In my opinion, the taxpayer qualifies in the instant case for the depletion allowance under the first two of these situations, and perhaps under the third, as well. This court based its second CBN decision, and now its decision here, on a phase or tangential refinement of the third situation, namely, the court-created doctrine of "essentiality" of the efforts or acts of the taxpayer as a contribution to the extraction of the mineral. It is by this doctrine that the courts can grant or deny the allowance according to the will of the court rather than according to the will of Congress.
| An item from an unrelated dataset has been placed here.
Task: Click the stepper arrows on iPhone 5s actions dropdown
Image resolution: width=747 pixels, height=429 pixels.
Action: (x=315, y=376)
It is unfortunate that the court, and perhaps the parties as well, appeared to lose sight of the main issues and principles in this case by becoming enmeshed in the arguments and discussions of "essentiality." After all, this is only one small part of the case and is not the only way a taxpayer can have an economic interest in the minerals in place.

62

It is my view that the taxpayer in this case met the requirements of Palmer v. Bender, supra, and Commissioner of Internal Revenue v. Southwest Exploration Co., supra, by acquiring by investment an interest in the gas in place, and by securing by legal relationship income derived from the extraction of the gas, to which it must look for a return of its capital. The tax refund sought here is based entirely on revenues derived from the interest of the taxpayer in gas produced and sold by Shamrock to third parties. None of the gas was purchased by the taxpayer.

63

I would enter judgment for the plaintiff by allowing it the depletion allowance claimed.

64

I do not reach the capital assets — long term capital gain claim of the plaintiff.

65

COLLINS, Judge, took no part in the decision of this case.